[Saved data entries]
--*--

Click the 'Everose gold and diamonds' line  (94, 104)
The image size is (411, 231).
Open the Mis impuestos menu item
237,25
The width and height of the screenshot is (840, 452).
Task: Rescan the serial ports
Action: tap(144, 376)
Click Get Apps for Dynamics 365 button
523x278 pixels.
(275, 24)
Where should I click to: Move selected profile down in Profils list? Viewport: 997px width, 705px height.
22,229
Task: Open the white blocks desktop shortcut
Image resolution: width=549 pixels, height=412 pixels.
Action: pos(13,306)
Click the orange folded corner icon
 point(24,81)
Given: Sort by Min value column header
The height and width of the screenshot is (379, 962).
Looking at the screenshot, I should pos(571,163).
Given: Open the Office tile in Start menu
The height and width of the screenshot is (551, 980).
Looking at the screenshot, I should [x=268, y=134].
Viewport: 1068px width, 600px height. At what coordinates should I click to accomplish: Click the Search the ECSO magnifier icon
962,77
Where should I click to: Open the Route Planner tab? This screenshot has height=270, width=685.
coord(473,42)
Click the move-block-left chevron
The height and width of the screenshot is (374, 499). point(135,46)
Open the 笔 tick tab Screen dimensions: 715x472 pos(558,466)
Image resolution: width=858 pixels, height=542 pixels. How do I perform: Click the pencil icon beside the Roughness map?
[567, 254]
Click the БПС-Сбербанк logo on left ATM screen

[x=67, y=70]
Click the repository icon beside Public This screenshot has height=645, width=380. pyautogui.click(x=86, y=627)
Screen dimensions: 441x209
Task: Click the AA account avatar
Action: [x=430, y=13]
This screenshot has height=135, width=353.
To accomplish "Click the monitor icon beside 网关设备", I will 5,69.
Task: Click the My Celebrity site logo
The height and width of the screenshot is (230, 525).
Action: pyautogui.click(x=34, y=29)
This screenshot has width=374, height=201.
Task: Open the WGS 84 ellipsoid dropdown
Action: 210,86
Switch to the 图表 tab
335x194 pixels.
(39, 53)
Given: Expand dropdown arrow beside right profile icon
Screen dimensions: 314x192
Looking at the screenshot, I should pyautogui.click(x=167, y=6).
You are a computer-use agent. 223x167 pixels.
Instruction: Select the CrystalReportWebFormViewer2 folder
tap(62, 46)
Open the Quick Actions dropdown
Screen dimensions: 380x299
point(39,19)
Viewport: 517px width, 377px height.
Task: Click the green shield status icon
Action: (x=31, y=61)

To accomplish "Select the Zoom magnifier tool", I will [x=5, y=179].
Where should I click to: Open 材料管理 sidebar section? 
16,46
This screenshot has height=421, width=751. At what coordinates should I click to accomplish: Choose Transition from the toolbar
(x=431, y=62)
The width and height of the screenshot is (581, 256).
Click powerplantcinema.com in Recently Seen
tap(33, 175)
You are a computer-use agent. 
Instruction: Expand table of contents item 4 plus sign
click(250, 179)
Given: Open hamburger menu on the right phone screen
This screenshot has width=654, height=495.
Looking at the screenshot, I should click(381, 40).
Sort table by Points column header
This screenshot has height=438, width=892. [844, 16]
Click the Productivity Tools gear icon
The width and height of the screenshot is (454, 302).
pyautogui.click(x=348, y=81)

--*--

▶ Exercise objective: Please say how many lines above contain "right", number only.

▶ Final answer: 2